**What to produce:**
Copy out the material between the lines holding "Where should I click to: Click the add" and "will click(48, 127).", inclusive, reproducing each line without change.

**Dataset content:**
......
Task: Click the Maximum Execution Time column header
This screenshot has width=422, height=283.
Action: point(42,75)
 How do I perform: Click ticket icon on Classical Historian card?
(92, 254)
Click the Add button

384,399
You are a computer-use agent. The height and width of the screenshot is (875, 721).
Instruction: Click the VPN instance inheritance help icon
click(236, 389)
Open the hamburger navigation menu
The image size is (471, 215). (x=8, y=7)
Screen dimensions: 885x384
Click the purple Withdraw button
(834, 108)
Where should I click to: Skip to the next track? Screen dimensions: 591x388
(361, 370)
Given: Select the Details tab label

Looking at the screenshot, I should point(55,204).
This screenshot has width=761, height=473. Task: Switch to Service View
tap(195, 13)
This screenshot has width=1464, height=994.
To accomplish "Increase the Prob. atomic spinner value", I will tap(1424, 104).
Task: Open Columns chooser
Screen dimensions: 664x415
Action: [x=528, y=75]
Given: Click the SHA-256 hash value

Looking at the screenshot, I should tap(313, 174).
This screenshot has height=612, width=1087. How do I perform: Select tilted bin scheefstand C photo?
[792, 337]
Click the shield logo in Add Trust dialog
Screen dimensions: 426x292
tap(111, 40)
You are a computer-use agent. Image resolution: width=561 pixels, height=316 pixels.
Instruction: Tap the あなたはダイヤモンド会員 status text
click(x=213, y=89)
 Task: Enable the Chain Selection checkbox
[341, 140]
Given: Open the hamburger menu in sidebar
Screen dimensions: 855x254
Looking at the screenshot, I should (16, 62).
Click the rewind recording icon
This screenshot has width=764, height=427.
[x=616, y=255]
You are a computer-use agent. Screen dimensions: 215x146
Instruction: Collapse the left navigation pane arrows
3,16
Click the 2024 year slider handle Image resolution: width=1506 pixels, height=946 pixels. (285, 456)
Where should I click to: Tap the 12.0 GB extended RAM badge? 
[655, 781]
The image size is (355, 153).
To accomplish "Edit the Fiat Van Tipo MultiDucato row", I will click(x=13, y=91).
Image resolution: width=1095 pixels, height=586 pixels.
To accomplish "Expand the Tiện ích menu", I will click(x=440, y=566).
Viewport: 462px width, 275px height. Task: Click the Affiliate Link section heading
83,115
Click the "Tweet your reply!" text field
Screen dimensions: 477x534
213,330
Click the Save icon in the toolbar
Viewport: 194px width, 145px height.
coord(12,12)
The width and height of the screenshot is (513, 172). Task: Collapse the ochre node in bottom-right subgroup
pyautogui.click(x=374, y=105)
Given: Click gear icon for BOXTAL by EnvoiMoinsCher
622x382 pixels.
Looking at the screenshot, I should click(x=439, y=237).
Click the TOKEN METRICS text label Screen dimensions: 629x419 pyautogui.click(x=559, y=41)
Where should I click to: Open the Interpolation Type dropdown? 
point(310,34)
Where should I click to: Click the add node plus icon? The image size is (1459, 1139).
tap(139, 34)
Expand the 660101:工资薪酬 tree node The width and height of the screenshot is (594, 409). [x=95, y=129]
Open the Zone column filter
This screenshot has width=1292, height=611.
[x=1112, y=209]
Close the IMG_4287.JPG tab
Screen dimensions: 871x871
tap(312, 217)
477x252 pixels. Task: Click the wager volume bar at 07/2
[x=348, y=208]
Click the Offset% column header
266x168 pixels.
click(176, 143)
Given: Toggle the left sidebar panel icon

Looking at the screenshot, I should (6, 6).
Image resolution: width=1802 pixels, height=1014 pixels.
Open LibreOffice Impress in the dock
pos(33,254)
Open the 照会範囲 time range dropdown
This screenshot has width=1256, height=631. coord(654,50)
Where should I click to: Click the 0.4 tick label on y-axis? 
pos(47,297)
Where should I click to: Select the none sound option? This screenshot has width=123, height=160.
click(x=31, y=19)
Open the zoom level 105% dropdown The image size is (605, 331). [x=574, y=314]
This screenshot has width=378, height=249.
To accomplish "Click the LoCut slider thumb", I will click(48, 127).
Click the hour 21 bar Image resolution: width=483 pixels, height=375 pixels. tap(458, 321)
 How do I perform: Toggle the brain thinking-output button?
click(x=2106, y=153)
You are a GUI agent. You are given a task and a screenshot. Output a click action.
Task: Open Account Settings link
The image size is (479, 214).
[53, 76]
......
**Solution for this problem:**
Where should I click to: Click the add node plus icon? The image size is (1459, 1139).
tap(139, 34)
Expand the 660101:工资薪酬 tree node The width and height of the screenshot is (594, 409). [x=95, y=129]
Open the Zone column filter
This screenshot has width=1292, height=611.
[x=1112, y=209]
Close the IMG_4287.JPG tab
Screen dimensions: 871x871
tap(312, 217)
477x252 pixels. Task: Click the wager volume bar at 07/2
[x=348, y=208]
Click the Offset% column header
266x168 pixels.
click(176, 143)
Given: Toggle the left sidebar panel icon

Looking at the screenshot, I should (6, 6).
Image resolution: width=1802 pixels, height=1014 pixels.
Open LibreOffice Impress in the dock
pos(33,254)
Open the 照会範囲 time range dropdown
This screenshot has width=1256, height=631. coord(654,50)
Where should I click to: Click the 0.4 tick label on y-axis? 
pos(47,297)
Where should I click to: Select the none sound option? This screenshot has width=123, height=160.
click(x=31, y=19)
Open the zoom level 105% dropdown The image size is (605, 331). [x=574, y=314]
This screenshot has width=378, height=249.
To accomplish "Click the LoCut slider thumb", I will click(48, 127).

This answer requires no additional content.